The data were drawn from a population-based cohort study of 1789 elderly Mexican Americans. All subjects had cognitive and clinical evaluations performed every 12 to 15 months. There were 1674 subjects who were free of cognitive impairment at baseline. Of these, 27% used statins at some time during the course of the study. Across 5 years of follow-up, 130 subjects developed dementia or cognitive impairment without dementia. After adjusting for education, smoking, presence of ApoE epsilon 4 alleles, and previous history of diabetes or stroke, the use of statins was found to be associated with a halved risk of dementia or cognitive impairment without dementia (HR, 0.52; 95% CI, 0.34-0.80). This means that, across a 5-year follow-up period, cognitively healthy elderly subjects who use statins enjoy a halved risk of dementia or cognitive impairment without dementia.
How may the regular use of statins reduce the risk of Alzheimer's disease?

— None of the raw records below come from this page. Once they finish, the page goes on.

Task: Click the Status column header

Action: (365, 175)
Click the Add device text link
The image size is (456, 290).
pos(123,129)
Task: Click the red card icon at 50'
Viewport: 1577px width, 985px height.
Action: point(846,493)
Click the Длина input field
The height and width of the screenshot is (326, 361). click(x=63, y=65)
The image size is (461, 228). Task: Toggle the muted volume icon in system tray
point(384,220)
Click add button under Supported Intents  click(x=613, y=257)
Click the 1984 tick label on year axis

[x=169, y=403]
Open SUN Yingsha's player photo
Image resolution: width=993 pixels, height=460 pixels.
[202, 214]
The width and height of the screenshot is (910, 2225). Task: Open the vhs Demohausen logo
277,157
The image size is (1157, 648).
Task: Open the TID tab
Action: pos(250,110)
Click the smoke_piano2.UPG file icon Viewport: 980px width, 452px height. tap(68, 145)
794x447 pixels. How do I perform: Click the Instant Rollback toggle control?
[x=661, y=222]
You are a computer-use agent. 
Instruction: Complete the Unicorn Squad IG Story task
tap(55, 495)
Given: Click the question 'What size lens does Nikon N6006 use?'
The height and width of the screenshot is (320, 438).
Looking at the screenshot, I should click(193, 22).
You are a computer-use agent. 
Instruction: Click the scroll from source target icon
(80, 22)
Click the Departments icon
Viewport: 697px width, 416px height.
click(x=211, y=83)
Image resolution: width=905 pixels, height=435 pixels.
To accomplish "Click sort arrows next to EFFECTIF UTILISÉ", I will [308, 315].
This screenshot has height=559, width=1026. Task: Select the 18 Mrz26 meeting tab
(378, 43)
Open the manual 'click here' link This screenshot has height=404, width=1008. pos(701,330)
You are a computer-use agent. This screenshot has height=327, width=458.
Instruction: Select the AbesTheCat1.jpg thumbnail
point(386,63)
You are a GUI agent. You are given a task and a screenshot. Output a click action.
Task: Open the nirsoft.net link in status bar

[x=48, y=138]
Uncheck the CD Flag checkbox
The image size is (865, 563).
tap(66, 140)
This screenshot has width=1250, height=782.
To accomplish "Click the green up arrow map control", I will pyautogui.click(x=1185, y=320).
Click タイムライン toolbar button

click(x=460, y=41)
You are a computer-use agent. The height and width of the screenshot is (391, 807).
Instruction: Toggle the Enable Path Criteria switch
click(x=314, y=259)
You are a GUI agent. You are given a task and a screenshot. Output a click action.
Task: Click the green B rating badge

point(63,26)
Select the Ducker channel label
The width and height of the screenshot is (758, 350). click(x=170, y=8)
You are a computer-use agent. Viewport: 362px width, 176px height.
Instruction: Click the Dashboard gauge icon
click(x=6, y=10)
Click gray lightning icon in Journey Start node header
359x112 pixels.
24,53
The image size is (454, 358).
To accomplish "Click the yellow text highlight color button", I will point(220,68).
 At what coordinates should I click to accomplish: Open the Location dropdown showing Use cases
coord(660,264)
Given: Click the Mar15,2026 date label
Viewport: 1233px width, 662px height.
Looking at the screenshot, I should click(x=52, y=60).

The enzymes beta- and gamma-secretase cleave amyloid precursor protein and form beta amyloid, which in turn forms the amyloid plaque that characterizes Alzheimer's disease. Only a small quantity of amyloid precursor protein follows this pathway; the rest is cleaved by alpha-secretase to form non-toxic products. As statins inhibit beta-secretase and activate alpha-secretase, they decrease the beta amyloid load.
In animal studies, statins have been shown to reduce beta amyloid levels. Statins may also reduce the risk of dementia and cognitive impairment by modifying the vascular risk factors that have been implicated in both vascular dementia and Alzheimer's disease. Several other studies have also found statins to be associated with a decreased risk of Alzheimer's disease and dementia.[37,38] These encouraging results should be balanced against the negative results of other studies.[41,42]
Bipolar disorder is associated with increased risk of dementia. Lithium has been shown to stimulate neuroplasticity in the brain. Lithium also inhibits the formation of both beta amyloid and hyper phosphorylated tau protein.[45,46] So, might lithium reduce the risk of dementia in bipolar patients?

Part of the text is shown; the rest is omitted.